For this reason, the real lynchpin in the thesis of David Cronenberg’s A History of Violence (University of Toronto Press, $16.95), Bart Beaty’s captivating new monograph on the eponymous, widely acclaimed 2005 film, is Beaty’s overt skepticism regarding Cronenberg’s public statements about his work. This questioning is an elegant extension of Beaty’s thoughts on A History of Violence as a whole, a movie of proliferate disguises in which Cronenberg’s directorial role can be seen as yet one more form of clever misdirection. As Beaty states in the book’s introduction:

“The very foundation of
A History of Violence is a network of lies… Nothing here is what it seems, and all evidence points to the fact that the filmmakers are playing games when they talk about the movie. The concept of masquerade, of pretending to be something that one is not, has a long and close affinity with filmmaking, precisely because actors put on roles. Yet in A History of Violence, I would suggest, it is also Cronenberg who is playing a role: the Hollywood filmmaker.”

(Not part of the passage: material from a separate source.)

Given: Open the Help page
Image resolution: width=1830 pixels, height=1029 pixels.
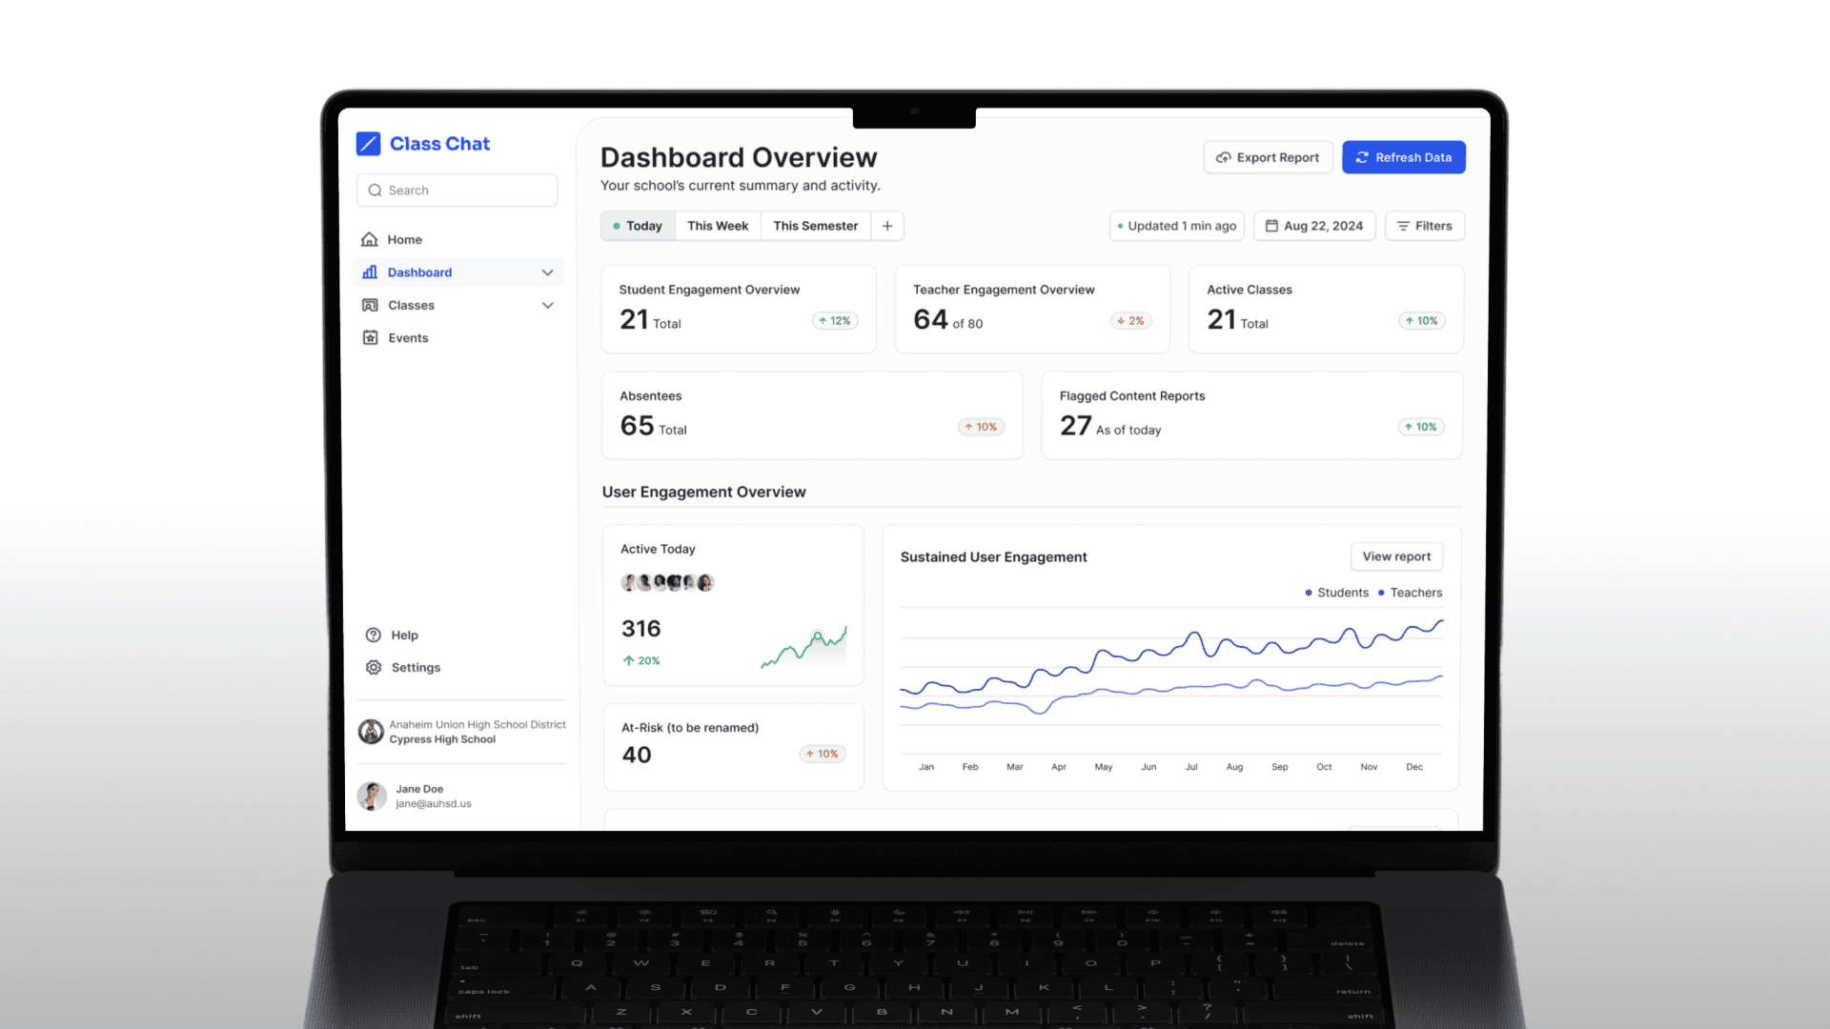Looking at the screenshot, I should click(403, 635).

Indeed, the “Hollywoodness” of Cronenberg’s recent return to commercial cred after 20 years in the art house ghetto is embedded into its every intuitive/reflexive brushstroke, making it easily the most cinematically referential work in the director’s oeuvre, a movie which consistently dances between embracing and subverting filmgoers’ expectations, generating power through its always ambiguous relationship to tradition, genre and spectacle.

When I spoke with Cronenberg for Vue Weekly upon the release of Spider back in 2002, we mainly discussed his literary influences—his beloved Nabokov, and of course William S. Burroughs and J.G. Ballard, novelists whose work he’s adapted—while he made virtually no mention of cinematic ones. Even when he mentioned Luis Buñuel, it was to cite the great Surrealist director’s memoir, not his movies. How interesting then to see in A History of Violence a movie so soaked in the history of cinema, and not art cinema, but the classical genres.

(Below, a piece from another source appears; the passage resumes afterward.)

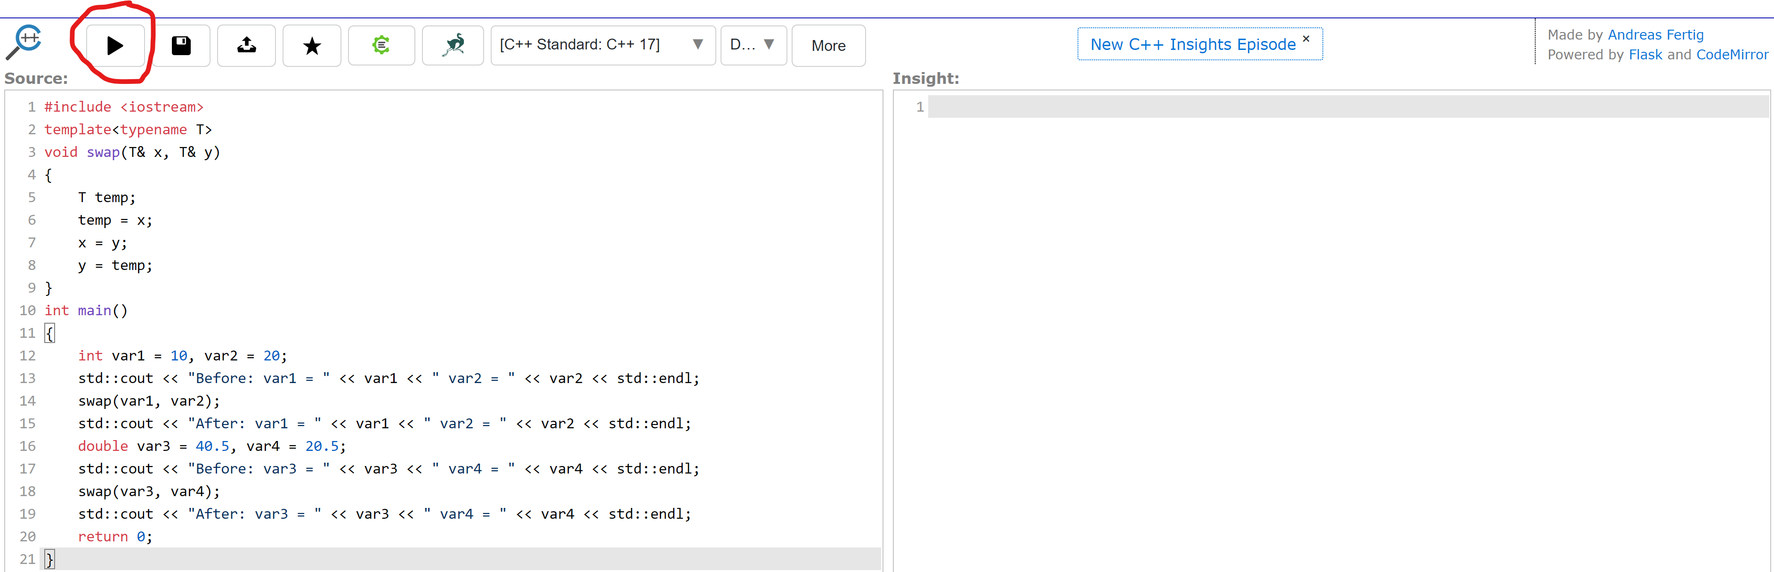Click on the 'swap(var3, var4);' code line

pos(149,491)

Beaty, following a great deal of critical groundwork, emphasizes throughout his book that A History of Violence is very much a genre hybrid, assuming the guise of the western, the thriller, the bully movie or serial killer movie, for as long as it serves a purpose before discarding it, usually in a dynamic, engaging, even shocking manner. I think his point is astute, yet the way Beaty arrives at his conclusion requires the reader to generalize genres to sometimes problematic degrees, like when Beaty defines the western as “the most triumphalist of genres” equating “technical proficiency with a weapon with moral superiority, justice, and righteousness.” Speaking of the western in such simplistic terms only holds water if we ignore the last 60 years or so of movies—more than half the medium’s lifespan. Westerns have been “revisionist” or dismissive of its own myths at least as far back as The Gunfighter (1950).

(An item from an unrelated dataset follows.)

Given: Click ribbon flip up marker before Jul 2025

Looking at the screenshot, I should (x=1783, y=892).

Likewise Beaty lists several reasons why A History of Violence isn’t a film noir, the lack of urban setting, femme fatale, expressionistic lighting and such, but besides the fact that many of the most iconic noirs also lack these same ingredients—Border Incident (49), with its rural setting, Born to Kill (47), with its homme fatale—I don’t think anyone has ever made a convincing case for noir as a genre in the first place. Crime dramas and thrillers are genres, whereas noir is alternately best labeled a style or cycle. And Cronenberg’s film, in all its ambiguity, subversion and self-consciousness, is perhaps quintessentially noir, or more precisely neo-noir.

Anyway, my nitpicking is if anything a testament to just how solid Beaty’s book is. Not once in its entirety does he survey any single established idea about what A History of Violence is really all about—especially where its thorny political subtexts are concerned—and simply accept it at face value. His a restlessly inquisitive critical mind, driven by some real passion for the possibilities of movies. Light on jargon, heavy on analysis and—especially considering that this is the product of an academic press—shot through with a real sense of voice, Beaty’s provocative take on our country’s most provocative mainstream director is pretty much exactly the sort of writing on movies we can always use more of.